* TASK DESCRIPTION
Reproduce the records word for word, beginning at the line that contains "This screenshot has width=486, height=365." and continuing through the end of the records. Leave the pictures out of your answer.

:: MATERIAL FOR THIS EXERCISE

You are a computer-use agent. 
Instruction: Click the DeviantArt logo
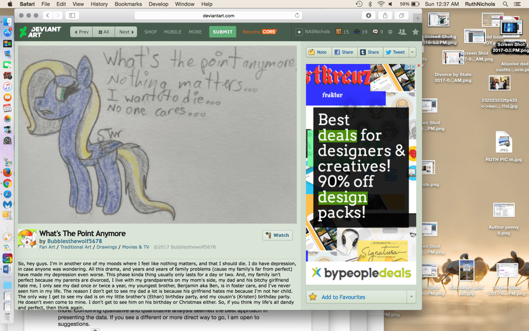click(x=40, y=32)
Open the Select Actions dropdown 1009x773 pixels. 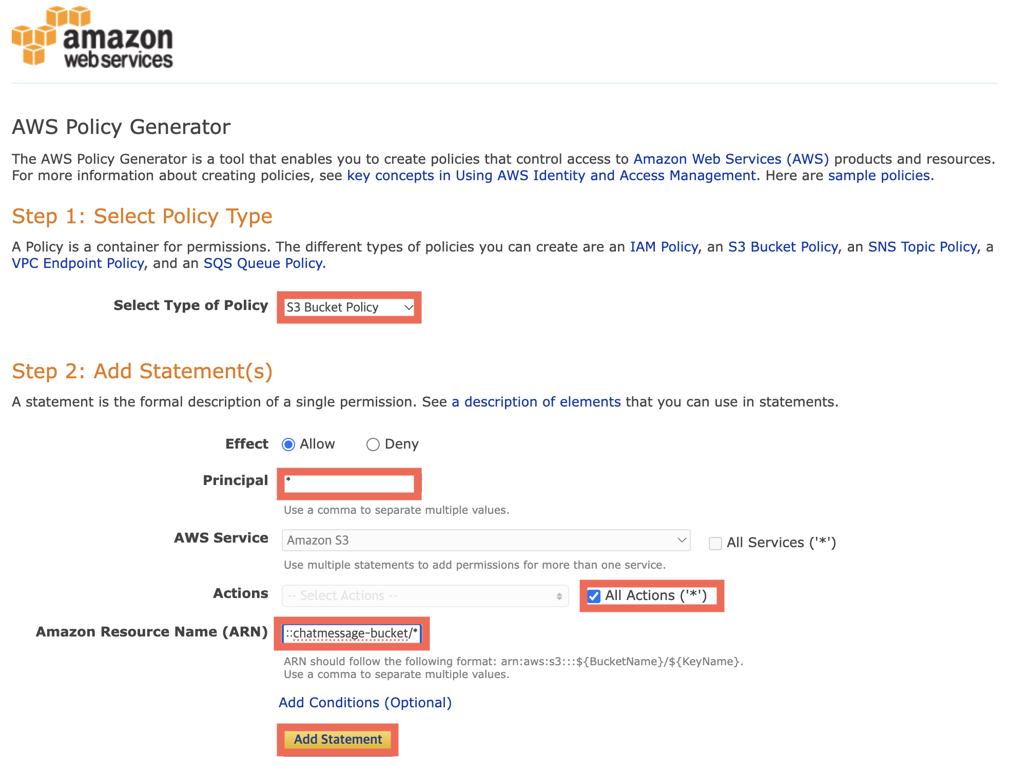click(x=425, y=596)
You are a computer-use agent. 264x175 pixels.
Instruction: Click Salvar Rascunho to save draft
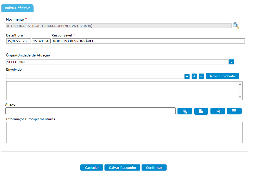[122, 168]
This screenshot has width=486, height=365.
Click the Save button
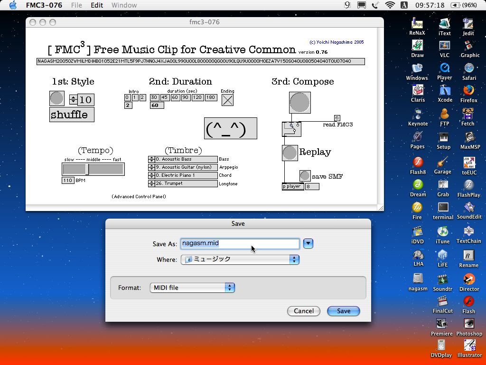343,311
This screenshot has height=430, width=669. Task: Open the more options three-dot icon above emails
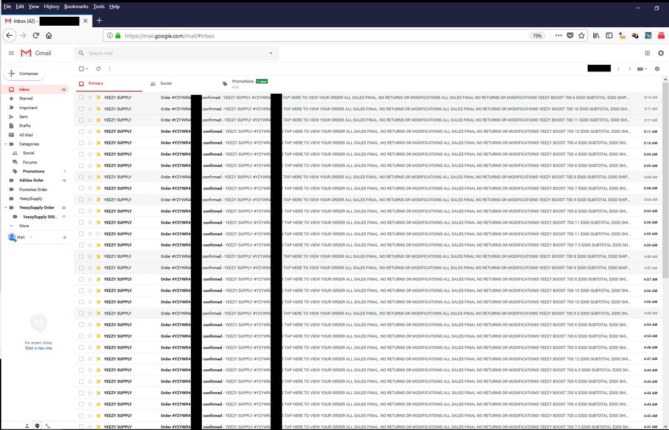click(109, 69)
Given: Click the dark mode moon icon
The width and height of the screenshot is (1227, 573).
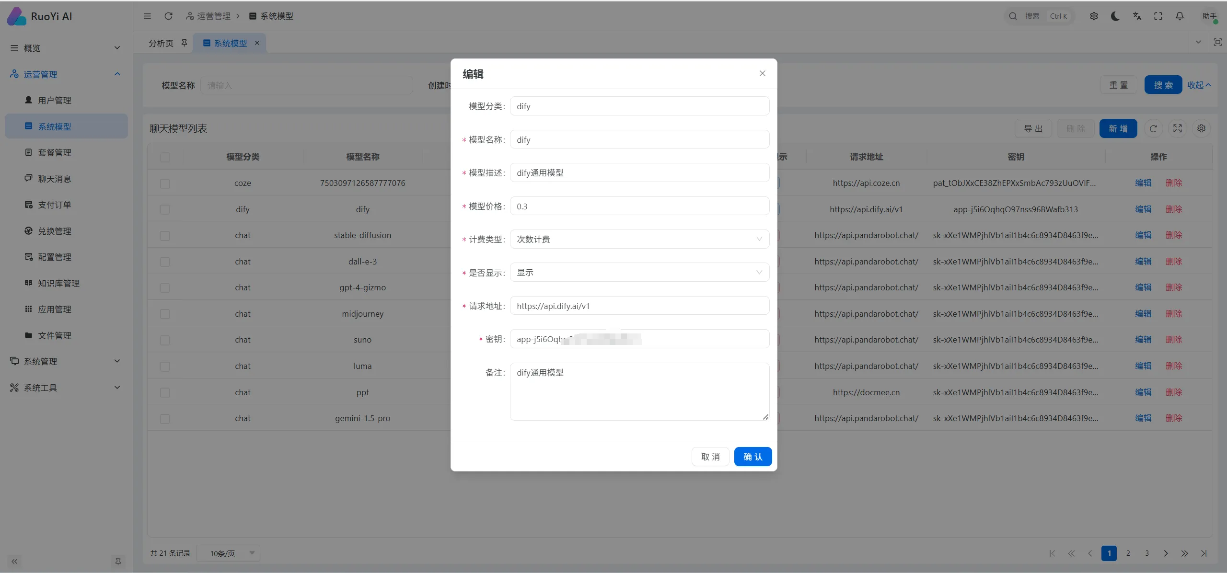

::::

* TASK SOLUTION
This screenshot has width=486, height=365.
Click the Save button
343,311
This screenshot has height=430, width=669. Task: Open the more options three-dot icon above emails
click(109, 69)
Given: Click the dark mode moon icon
The width and height of the screenshot is (1227, 573).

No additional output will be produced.